Date Published: 25 March 2020
FDA helps enable veterinary care via telemedicine during COVID-19 pandemic
Pet owners in the USA have been informed of the temporary easing of certain regulations that will enable pets such as cats and dogs to receive veterinary consultations remotely, for example in the form of the animal's carer showing a video of the animal to the vet. This has been confirmed by a statement on the U.S. health regulator's website1 where it is explained that the reason is to enable vets to continue to care for animals during the coronavirus (COVID-19) pandemic while still maintaining the 'social distancing' recommended to limit the further spread of coronavirus across the USA and globally.
The U.S. Food and Drug Administration (FDA) announced on 24 March 2020 that as part of its "commitment to combatting the coronavirus (COVID-19) pandemic and providing flexibility across FDA-regulated industries" it will temporarily not enforce certain requirements such as will enable animal health professionals (veterinarians) to make more effective use of telemedicine to support animal health during the present situation of restrictions due to the pandemic.
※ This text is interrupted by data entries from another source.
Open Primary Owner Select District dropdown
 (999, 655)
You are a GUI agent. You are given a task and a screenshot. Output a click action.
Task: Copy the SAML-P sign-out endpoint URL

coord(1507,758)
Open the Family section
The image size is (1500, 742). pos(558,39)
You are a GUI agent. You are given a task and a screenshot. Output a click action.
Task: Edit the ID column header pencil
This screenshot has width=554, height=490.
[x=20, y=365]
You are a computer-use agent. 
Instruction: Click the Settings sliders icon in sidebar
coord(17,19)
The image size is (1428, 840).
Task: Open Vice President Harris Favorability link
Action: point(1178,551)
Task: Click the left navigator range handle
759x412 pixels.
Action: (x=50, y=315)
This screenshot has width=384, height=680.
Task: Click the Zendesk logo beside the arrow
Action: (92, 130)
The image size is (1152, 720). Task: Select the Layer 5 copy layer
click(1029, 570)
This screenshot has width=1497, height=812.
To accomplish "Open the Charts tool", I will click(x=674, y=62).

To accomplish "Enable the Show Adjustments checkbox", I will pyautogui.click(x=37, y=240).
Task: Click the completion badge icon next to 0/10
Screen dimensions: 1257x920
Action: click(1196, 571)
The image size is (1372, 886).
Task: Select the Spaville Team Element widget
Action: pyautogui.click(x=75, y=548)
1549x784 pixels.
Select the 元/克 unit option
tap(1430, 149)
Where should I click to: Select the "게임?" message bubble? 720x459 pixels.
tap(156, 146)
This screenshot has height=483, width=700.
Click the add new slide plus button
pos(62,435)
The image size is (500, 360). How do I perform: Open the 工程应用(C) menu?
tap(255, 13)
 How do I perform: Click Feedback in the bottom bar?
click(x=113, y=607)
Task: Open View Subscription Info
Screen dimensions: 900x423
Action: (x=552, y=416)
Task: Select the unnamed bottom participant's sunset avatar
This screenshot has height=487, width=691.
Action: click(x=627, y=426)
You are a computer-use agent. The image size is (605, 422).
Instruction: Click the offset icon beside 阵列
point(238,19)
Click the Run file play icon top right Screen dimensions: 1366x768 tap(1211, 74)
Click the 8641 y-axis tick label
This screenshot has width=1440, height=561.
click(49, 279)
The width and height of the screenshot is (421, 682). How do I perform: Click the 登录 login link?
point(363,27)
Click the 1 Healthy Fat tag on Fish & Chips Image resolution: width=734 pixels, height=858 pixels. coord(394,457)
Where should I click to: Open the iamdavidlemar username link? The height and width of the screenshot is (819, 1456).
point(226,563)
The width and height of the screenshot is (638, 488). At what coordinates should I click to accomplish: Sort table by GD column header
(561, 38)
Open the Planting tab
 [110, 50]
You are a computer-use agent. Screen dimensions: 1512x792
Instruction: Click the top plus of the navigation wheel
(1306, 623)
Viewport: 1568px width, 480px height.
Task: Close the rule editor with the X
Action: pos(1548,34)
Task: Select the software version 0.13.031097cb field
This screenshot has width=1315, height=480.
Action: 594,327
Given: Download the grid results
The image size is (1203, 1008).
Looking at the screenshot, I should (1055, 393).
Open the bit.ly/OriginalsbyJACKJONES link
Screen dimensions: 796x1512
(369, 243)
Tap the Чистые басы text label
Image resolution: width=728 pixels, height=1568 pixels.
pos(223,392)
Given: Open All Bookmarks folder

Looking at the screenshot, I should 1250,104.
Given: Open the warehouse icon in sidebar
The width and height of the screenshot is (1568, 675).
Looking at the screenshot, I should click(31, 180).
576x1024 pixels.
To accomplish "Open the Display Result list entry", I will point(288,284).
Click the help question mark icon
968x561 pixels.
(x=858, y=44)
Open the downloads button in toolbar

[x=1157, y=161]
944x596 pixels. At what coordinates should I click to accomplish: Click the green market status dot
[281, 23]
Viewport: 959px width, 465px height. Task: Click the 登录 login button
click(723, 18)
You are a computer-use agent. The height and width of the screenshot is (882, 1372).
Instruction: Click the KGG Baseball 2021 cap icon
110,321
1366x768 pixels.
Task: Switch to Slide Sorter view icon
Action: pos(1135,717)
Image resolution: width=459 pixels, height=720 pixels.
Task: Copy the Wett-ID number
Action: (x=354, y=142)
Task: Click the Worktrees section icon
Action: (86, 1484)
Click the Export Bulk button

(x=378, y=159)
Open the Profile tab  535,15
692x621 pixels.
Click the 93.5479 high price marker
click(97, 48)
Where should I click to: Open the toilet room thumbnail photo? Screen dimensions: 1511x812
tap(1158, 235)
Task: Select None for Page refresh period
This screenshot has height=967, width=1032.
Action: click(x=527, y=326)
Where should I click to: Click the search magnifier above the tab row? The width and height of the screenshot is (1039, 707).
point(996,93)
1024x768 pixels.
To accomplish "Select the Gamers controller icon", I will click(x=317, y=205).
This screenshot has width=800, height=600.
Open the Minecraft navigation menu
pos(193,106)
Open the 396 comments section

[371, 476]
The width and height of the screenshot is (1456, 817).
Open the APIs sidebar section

Telemedicine, also known as 'Telehealth' can be summarised as "the distribution of health-related services and information via electronic information and telecommunication technologies"2. Telehealth is a huge subject area with many methods, modalities and sub-divisions, telemedicine being described2 as only a part telehealth because while telemedicine includes remote clinical services, such as diagnosis and monitoring, it excludes delivery of preventative, promotive, and curative care included in the broader scope of telehealth.
In a statement on the FDA website, FDA Commissioner Dr Stephen M. Hahn said:
" The FDA recognizes the vital role veterinarians play in protecting public health. This pandemic has had impacts on many of our everyday lives and professions, and during this time, we need to provide veterinarians with the latitude to expand the use of telemedicine in the care of animals, not only pets but also the animals that produce our food," adding that:
" The FDA is providing flexibility that will help veterinarians maintain the health of animals during the pandemic, while allowing for the social distancing that is so important in limiting the further spread of coronavirus disease across the country and the world."
In the more specific information that followed it was explained that the FDA intends to temporarily suspend enforcement of portions of the federal veterinarian-client-patient relationship (VCPR) requirements relevant to certain FDA regulations.
Context: The VCPR is the professional relationship between the veterinarian, client (e.g., animal owner or caretaker), and the animal patient(s). The federal VCPR definition requires that veterinarians physically examine animal patients and/or make medically appropriate and timely visits to the location where the animal(s) are kept. This means vets cannot meet the requirements of the federal definition of the VCPR by telemedicine, or telehealth, alone.
Temporary relaxation of enforcement: In order to help animal health providers use modern communication facilities to continue to provide animal health care in the present circumstances of the COVID-19 pandemic, the FDA has announced that, in general, it does not intend to enforce the animal examination and premises visit portion of the VCPR requirements relevant to the FDA regulations governing Extralabel Drug Use in Animals and Veterinary Feed Directive (VFD) drugs. This gives vets more flexibility in the present circumstances by enabling them to prescribe drugs in an "extralabel manner" or authorize the use of VFD drugs without direct examination of or making visits to their patients. This relaxation of the usual requirements supports general effors to reduce and limit human-to-human interaction, such reduction and limitation having been recommended by governments to contain the possibility of spread of COVID-19 across human populations.
To explain how this temporary easing of strict rules might help in the present context of minimising human-to-human interaction in person, the FDA gave the example of the owner of a sick dog being able to show a video of the dog to a vet. If necessary, that vet could then prescribe a drug not approved for use in dogs or for that illness (extralabel use).
Another example given relates to animals in agriculture and mentions how a vet could remotely examine and diagnose a group of food-producing animals with a skin disease before authorizing use of certain drugs in the animals' feed.